12 janvier 2008

Peut-on à la fois être réformiste et conservateur ?

Cet article est une forme de synthèse entre "Comment peut-on être conservateur" et "Une politique de civilisation" dont il reprend quelques éléments.

Après l’ouverture politique en 2007, le thème de l’année 2008 est désormais connu : il s’agira de la politique de civilisation, comme l’a annoncé le Président de la République lors de ses vœux aux Français. Cette annonce a surpris le microcosme politique et elle doit être saluée par tous ceux qui se font une haute idée de l’action publique. C’est surtout l’occasion de rassembler deux doctrines politiques que l’on pensait jusque là opposées en tous points : le réformisme et le conservatisme.

En effet, on doit à la fois construire et conserver une civilisation. Dans une vision statique, celle des Anciens, la civilisation ne s’inscrit pas dans la marche de l’Histoire, il s’agit donc de préserver la culture et les modes de vie traditionnels. Transposé à aujourd’hui, cela recouvre les thèmes de la préservation de l’environnement (chère à Edgar Morin), de la refondation de l’Ecole et d’une meilleure transmission de la culture dans la société. On peut effectivement se demander si l’humanité n’est pas en train de se disloquer et si le progrès technique ne masque pas un déclin humaniste. En d’autres termes, on peut très bien vivre plus vieux grâce aux progrès de la médecine, être plus riche grâce à la croissance économique tout en étant plus malheureux parce que le lien social se désagrège ou que l’environnement se détériore. C’est ce nouvel éclairage qui réhabilite aujourd’hui le conservatisme.

Dans une vision dynamique de l’Histoire, celle des Modernes, la civilisation est avant tout un processus : à l’instar de la bicyclette, si elle n’avance pas, elle tombe. Dès lors, il ne faut avoir de cesse de préparer l’avenir et de s’adapter au monde. S’endormir sur ses lauriers, c’est prendre le risque du déclin, le seul chemin raisonnable est donc celui de la réforme. Dans ce cadre, les résultats de la Commission Attali sur la libération de la croissance française revêtent une haute importance. En effet, la France doit absolument sortir de sa léthargie économique pour prétendre à un rôle important dans le monde et pour régler ses problèmes sociaux. Souhaitons également que cette focalisation sur la compétitivité de la France permette de sortir de la séquence politique du « pouvoir d’achat » lancée par le Président lui-même. Il faut aborder les problèmes dans le bon sens et s’attaquer aux causes plutôt qu’aux conséquences.
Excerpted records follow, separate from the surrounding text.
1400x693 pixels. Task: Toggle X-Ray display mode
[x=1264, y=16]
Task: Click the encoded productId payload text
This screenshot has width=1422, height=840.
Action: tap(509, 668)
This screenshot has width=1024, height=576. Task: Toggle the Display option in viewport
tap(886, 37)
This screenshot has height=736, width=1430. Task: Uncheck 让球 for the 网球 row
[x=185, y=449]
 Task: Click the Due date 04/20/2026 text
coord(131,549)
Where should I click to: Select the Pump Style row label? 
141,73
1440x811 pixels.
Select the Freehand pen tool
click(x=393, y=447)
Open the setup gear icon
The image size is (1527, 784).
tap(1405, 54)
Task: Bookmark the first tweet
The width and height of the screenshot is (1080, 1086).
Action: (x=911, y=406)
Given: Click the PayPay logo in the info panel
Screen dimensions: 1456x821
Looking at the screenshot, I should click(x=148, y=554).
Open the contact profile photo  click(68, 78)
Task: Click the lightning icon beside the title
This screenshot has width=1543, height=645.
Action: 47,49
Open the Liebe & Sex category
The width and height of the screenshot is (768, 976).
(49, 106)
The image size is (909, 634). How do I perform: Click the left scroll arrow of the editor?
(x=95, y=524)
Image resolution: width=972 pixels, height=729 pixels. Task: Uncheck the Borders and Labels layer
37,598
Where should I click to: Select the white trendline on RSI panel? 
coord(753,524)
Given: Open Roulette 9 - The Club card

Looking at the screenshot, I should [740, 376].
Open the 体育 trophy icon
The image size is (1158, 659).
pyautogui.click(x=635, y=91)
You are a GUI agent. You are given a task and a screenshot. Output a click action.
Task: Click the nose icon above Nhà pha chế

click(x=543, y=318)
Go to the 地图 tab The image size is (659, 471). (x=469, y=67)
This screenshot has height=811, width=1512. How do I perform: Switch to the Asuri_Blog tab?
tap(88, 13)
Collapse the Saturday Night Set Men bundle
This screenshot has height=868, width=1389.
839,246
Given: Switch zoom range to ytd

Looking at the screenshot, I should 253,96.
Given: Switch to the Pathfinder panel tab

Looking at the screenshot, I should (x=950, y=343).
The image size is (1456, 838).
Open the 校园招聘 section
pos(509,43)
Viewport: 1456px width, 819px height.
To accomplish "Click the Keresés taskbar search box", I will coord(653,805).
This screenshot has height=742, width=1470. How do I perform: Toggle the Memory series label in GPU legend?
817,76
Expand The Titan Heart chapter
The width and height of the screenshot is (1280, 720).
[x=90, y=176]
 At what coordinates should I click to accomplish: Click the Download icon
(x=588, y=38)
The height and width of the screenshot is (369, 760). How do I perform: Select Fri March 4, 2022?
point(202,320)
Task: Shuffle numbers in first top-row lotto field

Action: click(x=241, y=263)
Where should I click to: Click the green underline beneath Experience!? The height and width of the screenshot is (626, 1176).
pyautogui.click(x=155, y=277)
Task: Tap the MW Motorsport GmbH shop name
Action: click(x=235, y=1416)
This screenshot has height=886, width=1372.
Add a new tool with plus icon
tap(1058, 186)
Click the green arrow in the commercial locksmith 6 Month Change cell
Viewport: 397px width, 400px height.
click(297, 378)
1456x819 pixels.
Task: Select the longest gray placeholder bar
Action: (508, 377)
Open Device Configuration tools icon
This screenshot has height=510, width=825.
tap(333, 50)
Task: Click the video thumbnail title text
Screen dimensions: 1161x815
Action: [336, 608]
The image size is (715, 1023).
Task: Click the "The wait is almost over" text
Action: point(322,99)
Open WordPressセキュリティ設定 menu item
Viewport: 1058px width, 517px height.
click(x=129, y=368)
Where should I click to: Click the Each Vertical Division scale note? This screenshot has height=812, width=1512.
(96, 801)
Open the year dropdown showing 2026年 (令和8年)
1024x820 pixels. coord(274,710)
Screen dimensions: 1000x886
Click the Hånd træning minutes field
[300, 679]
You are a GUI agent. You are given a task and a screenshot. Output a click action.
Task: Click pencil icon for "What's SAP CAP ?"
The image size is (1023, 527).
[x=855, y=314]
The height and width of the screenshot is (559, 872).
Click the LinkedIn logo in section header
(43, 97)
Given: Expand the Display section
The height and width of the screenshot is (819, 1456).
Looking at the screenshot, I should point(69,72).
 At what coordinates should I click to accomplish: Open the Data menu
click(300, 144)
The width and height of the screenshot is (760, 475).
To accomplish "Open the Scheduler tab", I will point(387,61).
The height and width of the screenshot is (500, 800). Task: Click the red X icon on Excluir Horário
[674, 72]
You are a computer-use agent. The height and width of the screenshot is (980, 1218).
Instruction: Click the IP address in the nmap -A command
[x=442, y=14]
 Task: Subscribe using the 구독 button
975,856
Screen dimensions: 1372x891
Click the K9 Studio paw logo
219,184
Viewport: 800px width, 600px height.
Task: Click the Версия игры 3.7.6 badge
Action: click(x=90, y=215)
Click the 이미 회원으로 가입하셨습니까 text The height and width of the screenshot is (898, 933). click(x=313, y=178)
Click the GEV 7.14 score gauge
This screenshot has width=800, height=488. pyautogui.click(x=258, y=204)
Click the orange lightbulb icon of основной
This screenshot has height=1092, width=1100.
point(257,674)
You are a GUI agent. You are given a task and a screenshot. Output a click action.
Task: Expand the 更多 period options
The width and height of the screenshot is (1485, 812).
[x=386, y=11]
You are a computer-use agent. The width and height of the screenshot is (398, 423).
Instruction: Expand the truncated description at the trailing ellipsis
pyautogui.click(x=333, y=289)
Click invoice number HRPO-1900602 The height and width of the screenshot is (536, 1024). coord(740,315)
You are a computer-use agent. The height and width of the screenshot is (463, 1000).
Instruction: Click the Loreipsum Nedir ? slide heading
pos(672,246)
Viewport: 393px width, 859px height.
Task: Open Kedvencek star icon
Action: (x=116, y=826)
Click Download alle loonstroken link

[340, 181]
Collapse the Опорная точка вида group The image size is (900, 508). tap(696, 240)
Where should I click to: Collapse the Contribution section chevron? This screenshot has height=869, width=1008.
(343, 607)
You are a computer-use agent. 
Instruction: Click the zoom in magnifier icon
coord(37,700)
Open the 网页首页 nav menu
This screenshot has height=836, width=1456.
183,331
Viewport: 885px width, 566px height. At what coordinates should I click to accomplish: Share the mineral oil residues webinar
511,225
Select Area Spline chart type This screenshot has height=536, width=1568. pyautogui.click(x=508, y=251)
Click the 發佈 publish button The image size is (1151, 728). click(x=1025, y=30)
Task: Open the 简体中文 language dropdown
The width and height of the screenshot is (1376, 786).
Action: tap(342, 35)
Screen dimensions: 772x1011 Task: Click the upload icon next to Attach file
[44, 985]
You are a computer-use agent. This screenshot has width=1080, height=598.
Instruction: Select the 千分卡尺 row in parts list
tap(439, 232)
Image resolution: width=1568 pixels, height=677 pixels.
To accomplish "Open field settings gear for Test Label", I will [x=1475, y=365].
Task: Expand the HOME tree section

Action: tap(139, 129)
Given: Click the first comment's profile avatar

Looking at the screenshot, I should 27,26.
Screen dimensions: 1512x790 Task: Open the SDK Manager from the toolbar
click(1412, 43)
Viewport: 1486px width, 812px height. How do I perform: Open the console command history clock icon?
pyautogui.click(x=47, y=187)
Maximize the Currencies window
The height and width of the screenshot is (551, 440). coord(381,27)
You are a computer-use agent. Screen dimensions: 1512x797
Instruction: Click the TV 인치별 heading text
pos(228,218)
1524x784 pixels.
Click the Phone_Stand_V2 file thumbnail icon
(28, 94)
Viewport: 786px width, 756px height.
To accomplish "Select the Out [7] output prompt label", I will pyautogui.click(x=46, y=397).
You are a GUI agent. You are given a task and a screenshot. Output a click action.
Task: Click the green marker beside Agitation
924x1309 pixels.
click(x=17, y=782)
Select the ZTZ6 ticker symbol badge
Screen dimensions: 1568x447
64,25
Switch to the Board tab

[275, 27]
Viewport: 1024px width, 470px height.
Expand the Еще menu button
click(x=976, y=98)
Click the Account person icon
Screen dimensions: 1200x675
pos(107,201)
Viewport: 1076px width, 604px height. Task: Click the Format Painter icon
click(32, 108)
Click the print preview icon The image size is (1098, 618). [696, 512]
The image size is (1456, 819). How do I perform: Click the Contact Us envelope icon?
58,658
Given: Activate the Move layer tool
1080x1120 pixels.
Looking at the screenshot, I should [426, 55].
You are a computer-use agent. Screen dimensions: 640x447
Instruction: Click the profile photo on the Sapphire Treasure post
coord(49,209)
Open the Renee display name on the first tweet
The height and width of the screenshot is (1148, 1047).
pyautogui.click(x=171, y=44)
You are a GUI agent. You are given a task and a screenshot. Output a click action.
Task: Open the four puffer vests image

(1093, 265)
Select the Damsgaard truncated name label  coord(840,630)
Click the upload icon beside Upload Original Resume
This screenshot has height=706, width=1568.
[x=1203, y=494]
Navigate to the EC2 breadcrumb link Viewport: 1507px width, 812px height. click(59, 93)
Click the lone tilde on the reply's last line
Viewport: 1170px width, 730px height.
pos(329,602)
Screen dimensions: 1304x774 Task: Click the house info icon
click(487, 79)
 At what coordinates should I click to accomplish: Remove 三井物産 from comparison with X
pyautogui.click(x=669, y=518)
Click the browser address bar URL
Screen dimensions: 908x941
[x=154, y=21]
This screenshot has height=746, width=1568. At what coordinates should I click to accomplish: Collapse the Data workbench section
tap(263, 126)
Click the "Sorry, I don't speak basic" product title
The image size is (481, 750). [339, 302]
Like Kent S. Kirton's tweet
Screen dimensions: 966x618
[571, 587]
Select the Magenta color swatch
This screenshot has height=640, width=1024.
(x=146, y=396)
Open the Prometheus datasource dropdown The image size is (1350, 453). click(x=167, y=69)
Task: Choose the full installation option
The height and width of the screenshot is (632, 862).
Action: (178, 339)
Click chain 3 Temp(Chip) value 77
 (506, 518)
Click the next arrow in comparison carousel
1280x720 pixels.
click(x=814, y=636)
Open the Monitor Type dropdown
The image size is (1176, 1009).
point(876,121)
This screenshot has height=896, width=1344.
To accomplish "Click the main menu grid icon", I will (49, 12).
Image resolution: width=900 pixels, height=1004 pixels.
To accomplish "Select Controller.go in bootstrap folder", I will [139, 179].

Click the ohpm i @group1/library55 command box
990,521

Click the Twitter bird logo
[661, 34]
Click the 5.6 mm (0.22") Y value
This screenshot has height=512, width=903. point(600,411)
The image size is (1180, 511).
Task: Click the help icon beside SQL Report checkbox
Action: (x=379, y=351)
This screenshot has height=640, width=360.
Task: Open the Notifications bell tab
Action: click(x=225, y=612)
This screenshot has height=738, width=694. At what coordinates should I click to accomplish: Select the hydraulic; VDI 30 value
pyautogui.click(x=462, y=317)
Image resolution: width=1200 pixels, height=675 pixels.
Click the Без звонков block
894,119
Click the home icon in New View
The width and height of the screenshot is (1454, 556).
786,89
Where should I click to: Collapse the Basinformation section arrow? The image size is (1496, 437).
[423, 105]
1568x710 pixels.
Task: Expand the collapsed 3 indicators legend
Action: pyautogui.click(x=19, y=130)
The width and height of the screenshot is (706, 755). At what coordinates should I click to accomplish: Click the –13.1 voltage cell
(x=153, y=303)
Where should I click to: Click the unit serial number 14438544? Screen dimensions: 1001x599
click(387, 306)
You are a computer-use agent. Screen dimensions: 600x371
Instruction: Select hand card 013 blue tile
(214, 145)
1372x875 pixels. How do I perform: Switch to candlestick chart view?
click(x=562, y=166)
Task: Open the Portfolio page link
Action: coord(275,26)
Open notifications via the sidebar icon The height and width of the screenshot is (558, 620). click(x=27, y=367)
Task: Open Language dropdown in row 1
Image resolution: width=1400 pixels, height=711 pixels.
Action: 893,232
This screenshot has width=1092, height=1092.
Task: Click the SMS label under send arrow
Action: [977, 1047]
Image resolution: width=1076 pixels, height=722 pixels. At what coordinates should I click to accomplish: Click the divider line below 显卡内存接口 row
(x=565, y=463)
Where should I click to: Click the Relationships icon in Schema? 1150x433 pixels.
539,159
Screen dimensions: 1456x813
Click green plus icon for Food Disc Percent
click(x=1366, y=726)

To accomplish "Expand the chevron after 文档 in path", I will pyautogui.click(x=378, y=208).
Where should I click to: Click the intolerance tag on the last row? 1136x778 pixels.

Il est très dangereux d’installer dans la tête des citoyens qu’ils gagnent nettement moins qu’ils ne le méritent, surtout quand on reconnaît par ailleurs que « les caisses sont vides ». Le pouvoir d’achat, c’est l’obsession du présent alors que la croissance, c’est un combat pour l’avenir.

La « politique de civilisation » nous invite donc tour à tour à être conservateurs et réformistes. L’un ne va pas sans l’autre : il est impossible de défendre un système qui s’écroule tout comme il est difficile de s’engager dans l’avenir sans savoir d’où l’on vient et qui l’on est. A ce titre, la formule présidentielle de « nouvelle Renaissance » est un habile oxymore qui rassemble ces deux aspirations. Concrètement, l’homme moderne doit comprendre que le monde dans lequel il vit est plus vieux que lui et qu’un détour par le passé peut lui être utile. Le conservatisme doit donc être la voix de l'humilité et du respect des générations passés qui ont construit progressivement la société que nous connaissons. Plutôt que de tout réinventer comme si l'histoire qui nous précédait n'était qu'un simple brouillon, le progrès des sociétés humaines doit être réalisé de manière progressive, dans la durée, plutôt que dans un climat de rupture systématique qui plonge les individus dans une insécurité permanente. Avant de vouloir changer un système, il importe de comprendre son évolution passée qui explique son fonctionnement actuel.

Tous ceux qui se reconnaissent dans cette notion de "réformiste conservateur" ont donc un double devoir : faire que la « politique de civilisation » ne reste pas un simple slogan pour qu’elle imprègne l’action du gouvernement dans les mois à venir et œuvrer pour que le débat sur la relance de la croissance, qui accompagnera la remise du rapport Attali, ne soit pas escamoté. C’est notre intérêt, mais c’est surtout celui de la France.